Papa Francisco. Ángelus 17 de septiembre de 2017.
Vivamos nuestro Domingo a lo largo de la semana
1. Medita las palabras del escritor C. S. Lewis acerca del perdón: «Para ser cristianos debemos perdonar lo inexcusable, porque así procede Dios con nosotros…Sólo en estas condiciones podemos ser perdonados. Si no las aceptamos, estamos rechazando la misericordia divina. La regla no tiene excepciones y en las palabras de Dios no existe ambigüedad».
2. ¿Te cuesta perdonar? ¿A quiénes debes perdonar alguna ofensa que te hayan hecho? Haz una lista y eleva una oración al Señor para que puedas, de corazón, perdonar a tus hermanos.

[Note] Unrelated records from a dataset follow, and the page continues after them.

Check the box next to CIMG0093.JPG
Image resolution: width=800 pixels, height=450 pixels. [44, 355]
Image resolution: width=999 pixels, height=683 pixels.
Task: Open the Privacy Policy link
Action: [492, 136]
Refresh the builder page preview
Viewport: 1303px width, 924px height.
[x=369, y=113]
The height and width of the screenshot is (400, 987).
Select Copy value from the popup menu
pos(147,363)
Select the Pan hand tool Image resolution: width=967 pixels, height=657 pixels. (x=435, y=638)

3. Leamos en el Catecismo de la Iglesia Católica los numerales: 2838- 2845.
[1] El libro del Eclesiástico pertenece a los libros llamados «sapienciales» y no figura en el canon judío a pesar de haber sido escrito en hebreo. Debió de haber sido escrito en el año 190 a.C. Su denominación de Eclesiástico proviene del mucho uso que de él hizo la Iglesia. La lectura que estamos meditando hace parte de una colección de proverbios.